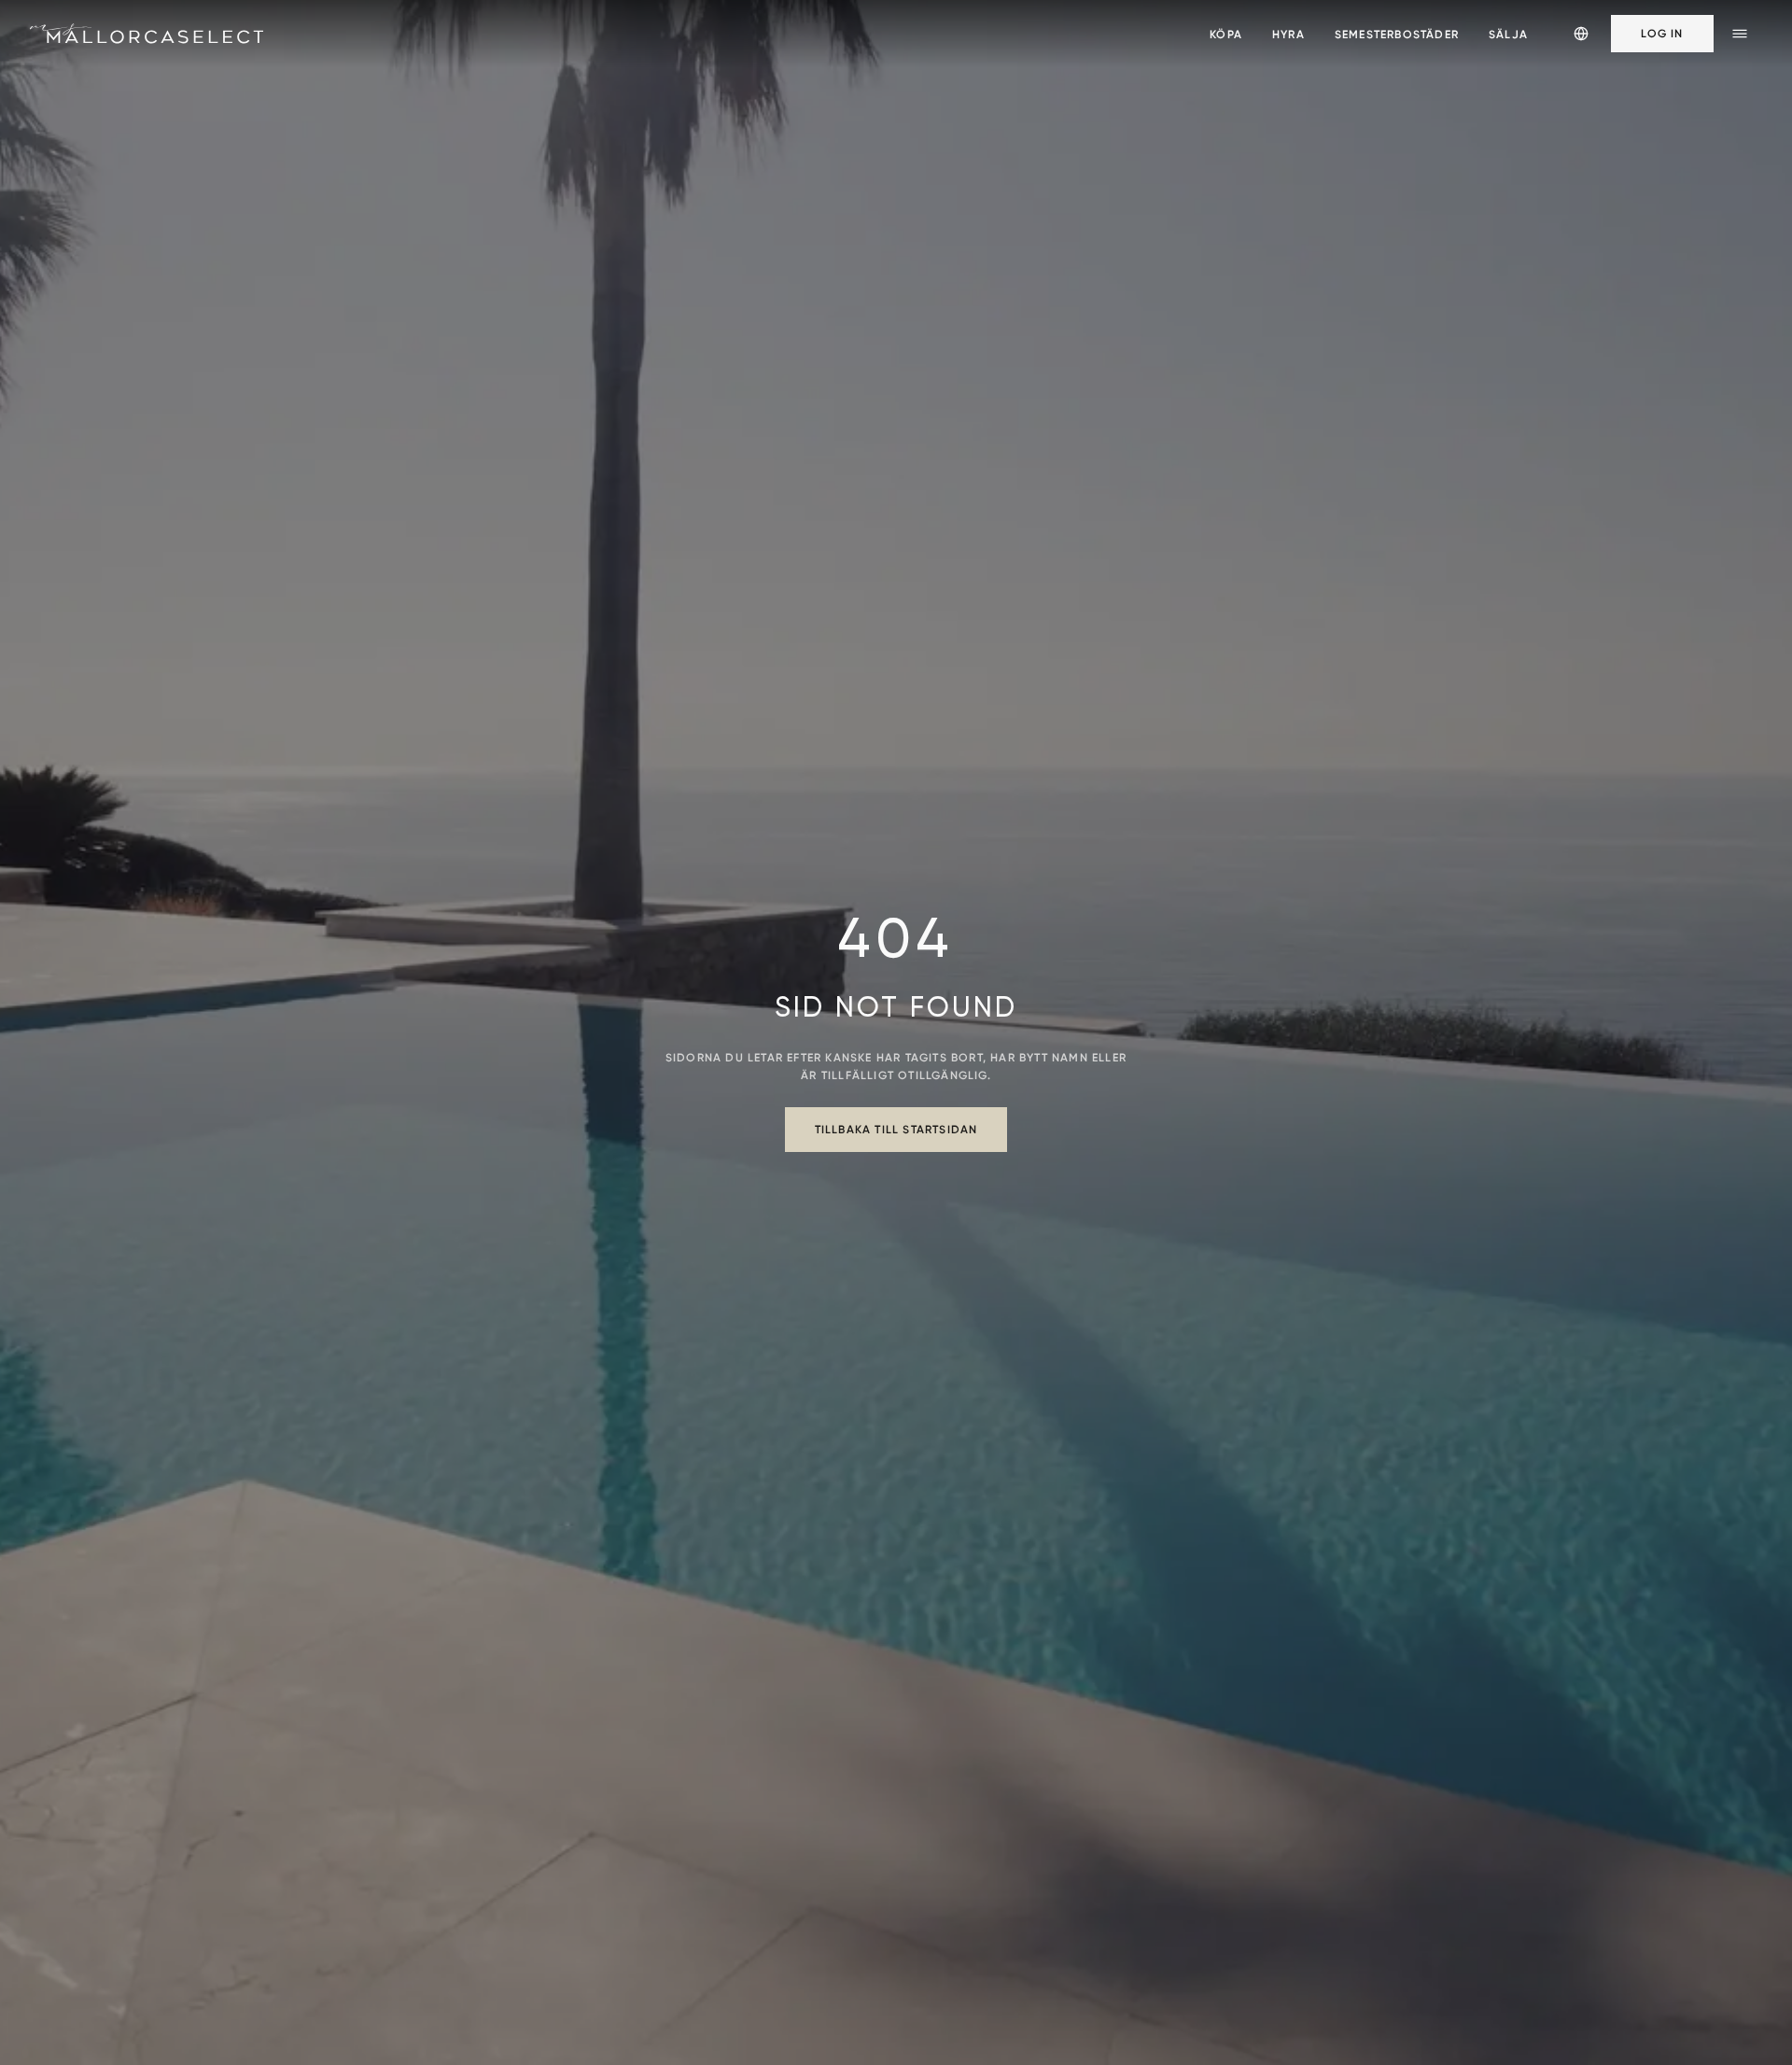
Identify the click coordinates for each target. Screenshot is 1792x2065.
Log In (1662, 33)
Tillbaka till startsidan (896, 1129)
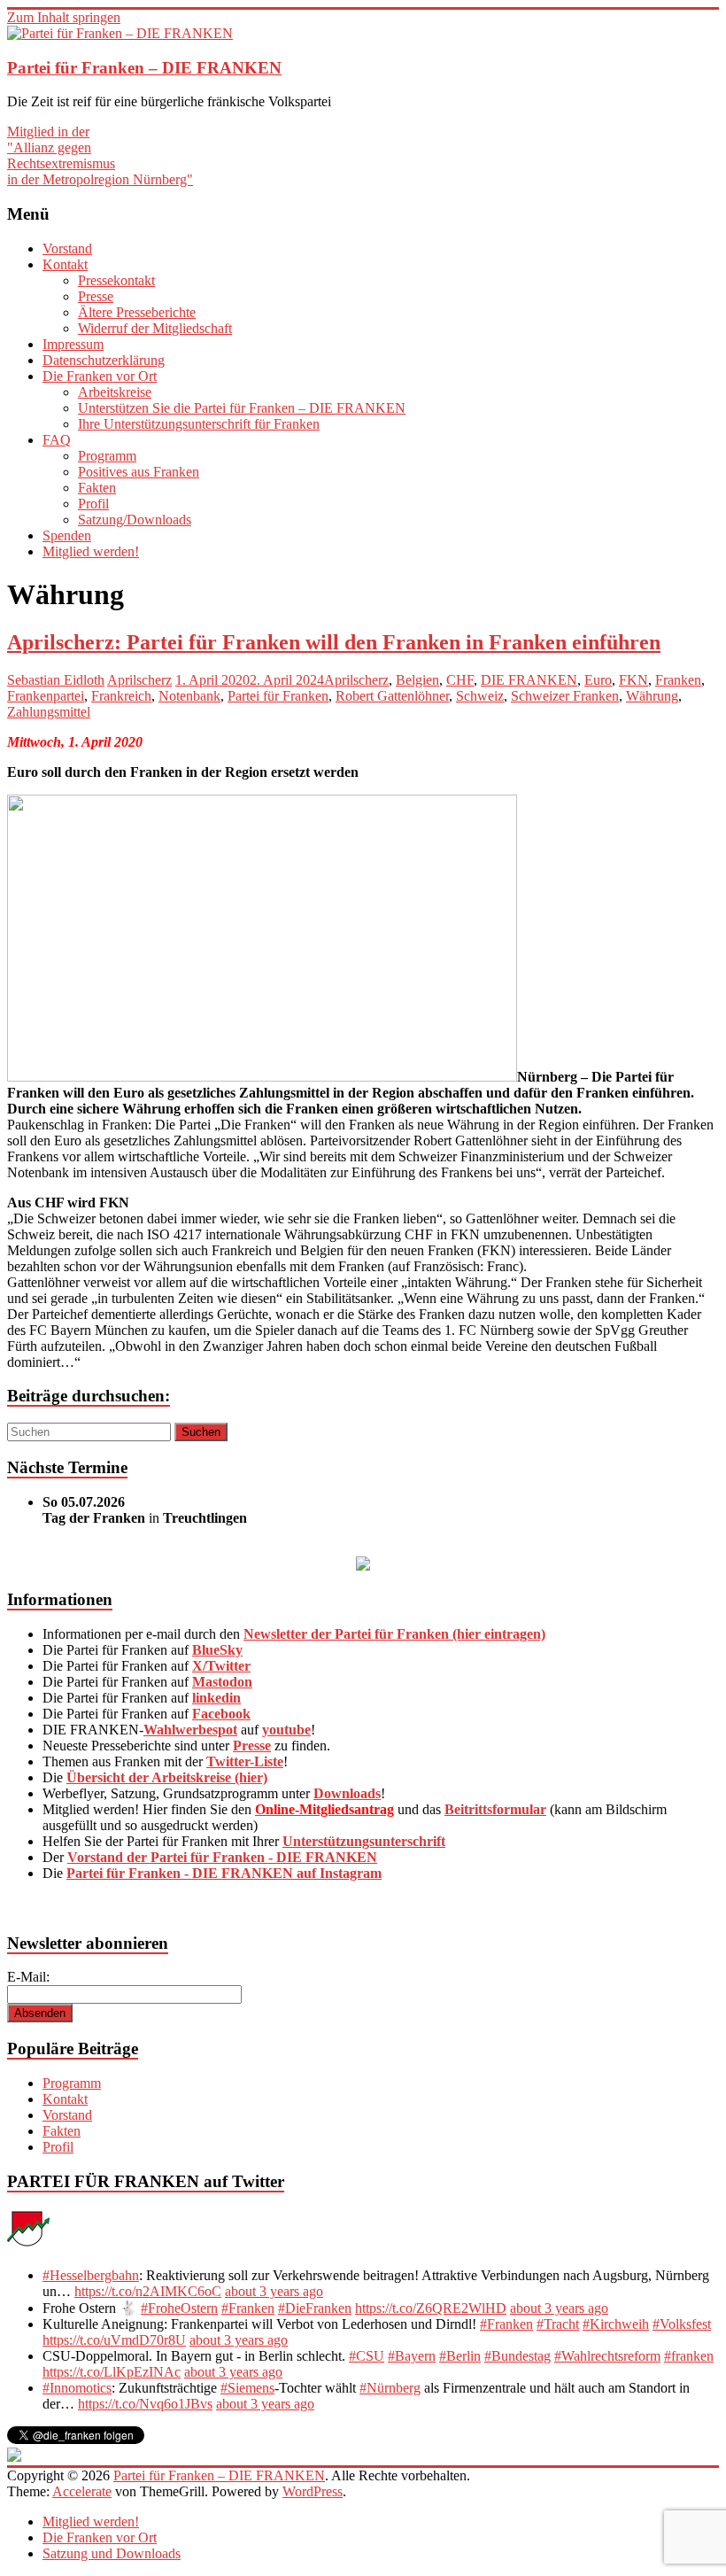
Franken (678, 679)
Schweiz (480, 695)
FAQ (56, 439)
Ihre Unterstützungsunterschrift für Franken (199, 423)
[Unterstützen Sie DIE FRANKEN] (363, 1565)
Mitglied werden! (90, 551)
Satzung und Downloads (111, 2553)
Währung (652, 695)
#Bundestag (517, 2355)
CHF (460, 679)
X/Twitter (221, 1665)
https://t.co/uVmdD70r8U (114, 2339)
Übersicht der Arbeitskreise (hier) (166, 1777)
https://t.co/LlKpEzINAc (111, 2371)
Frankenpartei (45, 695)
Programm (107, 455)
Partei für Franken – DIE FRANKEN (144, 67)
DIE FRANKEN (529, 679)
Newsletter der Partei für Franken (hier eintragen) (394, 1633)
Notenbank (189, 695)
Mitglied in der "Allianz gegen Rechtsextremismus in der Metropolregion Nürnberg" (100, 155)
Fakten (97, 487)
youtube (286, 1729)
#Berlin (460, 2355)
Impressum (73, 344)
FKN (633, 679)
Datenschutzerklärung (103, 360)
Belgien (417, 679)
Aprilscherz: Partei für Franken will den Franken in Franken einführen (333, 642)
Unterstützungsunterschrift (363, 1841)
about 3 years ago (274, 2291)
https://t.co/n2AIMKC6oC (147, 2291)
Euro (598, 679)
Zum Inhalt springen (63, 17)
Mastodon (222, 1681)
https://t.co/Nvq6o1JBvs (145, 2403)
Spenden (66, 535)
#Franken (247, 2308)
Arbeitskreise (114, 392)
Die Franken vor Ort (99, 376)
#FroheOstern (179, 2308)
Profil (93, 503)
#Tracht (558, 2324)
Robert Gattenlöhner (392, 695)
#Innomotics (77, 2387)
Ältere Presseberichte (137, 312)
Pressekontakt (116, 280)
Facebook (221, 1713)
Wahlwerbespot (190, 1729)
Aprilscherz (139, 679)
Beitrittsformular (495, 1809)
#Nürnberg (390, 2387)
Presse (95, 296)
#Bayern (412, 2355)
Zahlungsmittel (48, 711)
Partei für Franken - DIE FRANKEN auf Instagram (224, 1873)
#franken (689, 2355)
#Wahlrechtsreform (607, 2355)
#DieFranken (314, 2308)
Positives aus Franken (138, 471)
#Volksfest (682, 2324)
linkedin (216, 1697)
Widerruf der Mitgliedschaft (155, 328)
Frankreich (121, 695)
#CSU (366, 2355)
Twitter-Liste (244, 1761)
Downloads (347, 1793)
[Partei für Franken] (28, 2245)
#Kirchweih (616, 2324)
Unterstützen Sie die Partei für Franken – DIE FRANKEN (241, 407)
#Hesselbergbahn (90, 2275)
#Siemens (247, 2387)
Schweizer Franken (565, 695)
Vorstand (67, 248)
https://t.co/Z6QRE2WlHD (430, 2308)
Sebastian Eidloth (55, 679)
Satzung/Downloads (134, 519)
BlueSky (217, 1649)
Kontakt (65, 264)
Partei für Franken (278, 695)
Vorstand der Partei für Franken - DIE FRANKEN (222, 1857)
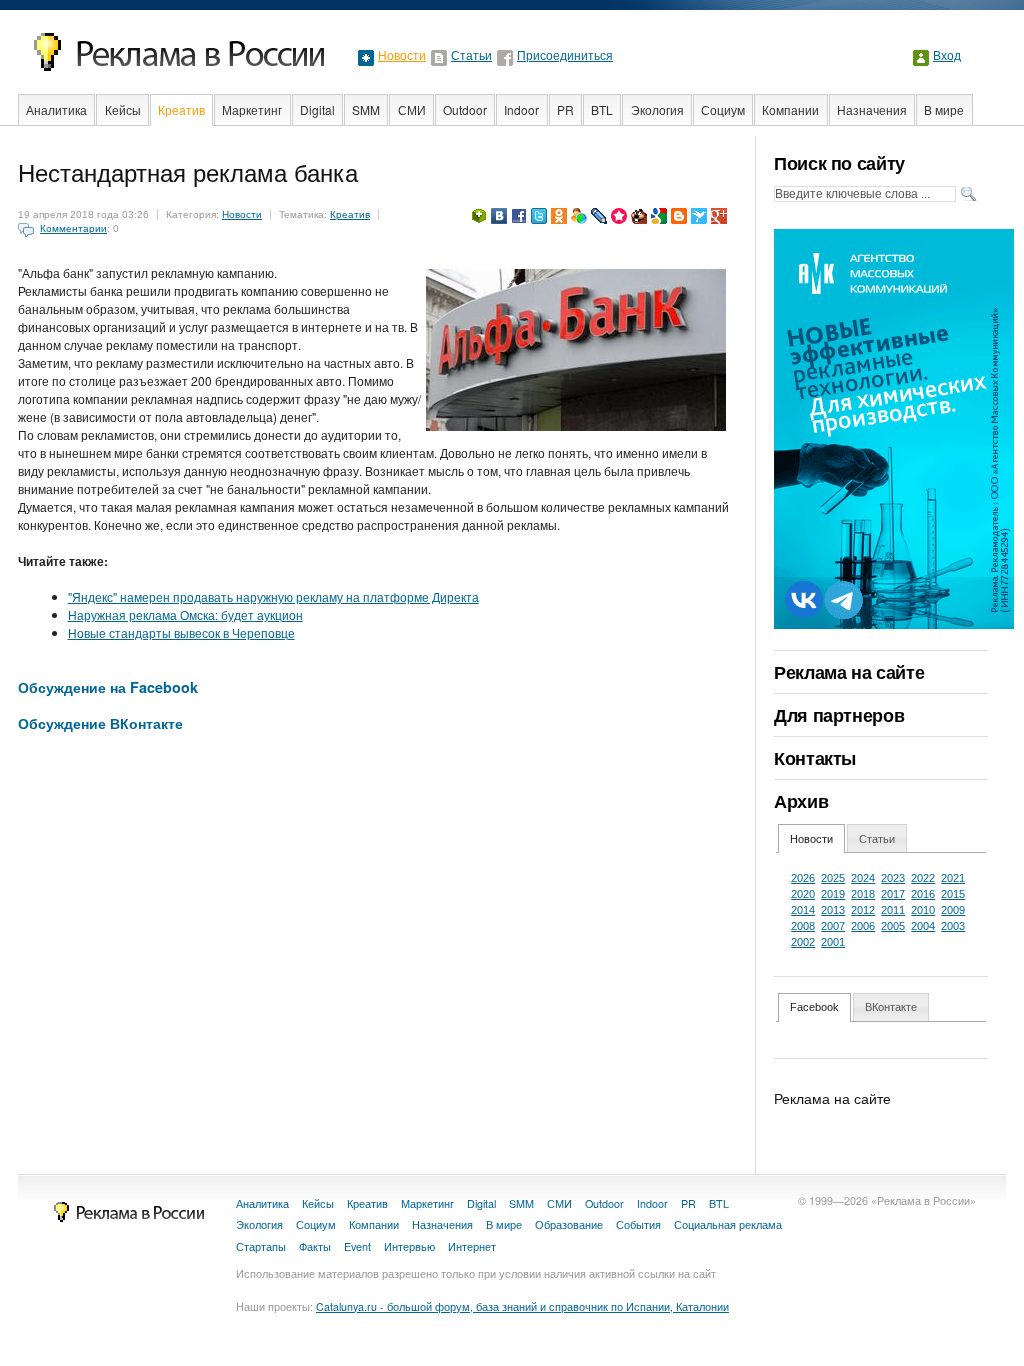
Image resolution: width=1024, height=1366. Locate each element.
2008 (803, 926)
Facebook (814, 1007)
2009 (953, 910)
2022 (923, 878)
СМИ (412, 109)
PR (565, 109)
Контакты (815, 758)
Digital (317, 109)
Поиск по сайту (839, 163)
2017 (893, 894)
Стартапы (261, 1246)
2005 (893, 926)
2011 (893, 910)
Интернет (472, 1246)
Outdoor (465, 109)
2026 (803, 878)
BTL (602, 109)
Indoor (521, 109)
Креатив (181, 109)
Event (357, 1246)
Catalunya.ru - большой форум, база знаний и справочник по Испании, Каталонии (522, 1306)
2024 (863, 878)
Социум (723, 109)
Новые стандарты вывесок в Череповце (181, 632)
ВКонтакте (891, 1007)
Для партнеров (839, 715)
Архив (801, 801)
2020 (803, 894)
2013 (833, 910)
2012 (863, 910)
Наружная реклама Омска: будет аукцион (185, 614)
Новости (402, 56)
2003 (953, 926)
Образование (569, 1224)
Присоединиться (565, 56)
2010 (923, 910)
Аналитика (56, 109)
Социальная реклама (728, 1224)
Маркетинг (252, 109)
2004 (923, 926)
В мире (944, 109)
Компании (790, 109)
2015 (953, 894)
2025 (833, 878)
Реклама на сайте (849, 672)
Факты (315, 1246)
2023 (893, 878)
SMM (366, 109)
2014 (803, 910)
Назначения (872, 109)
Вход (947, 56)
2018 (863, 894)
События (638, 1224)
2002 (803, 942)
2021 (953, 878)
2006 (863, 926)
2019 (833, 894)
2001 (833, 942)
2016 (923, 894)
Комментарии (73, 228)
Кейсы (123, 109)
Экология (657, 109)
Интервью (409, 1246)
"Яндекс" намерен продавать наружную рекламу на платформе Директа (273, 596)
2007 (833, 926)
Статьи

• **WHAT IS NEEDED**:
The lines from the one containing "Интервью (409, 1246)" through the last line of the material above are to be copied exactly, both ends included.

• **RESPONSE BOX**:
Интервью (409, 1246)
"Яндекс" намерен продавать наружную рекламу на платформе Директа (273, 596)
2007 (833, 926)
Статьи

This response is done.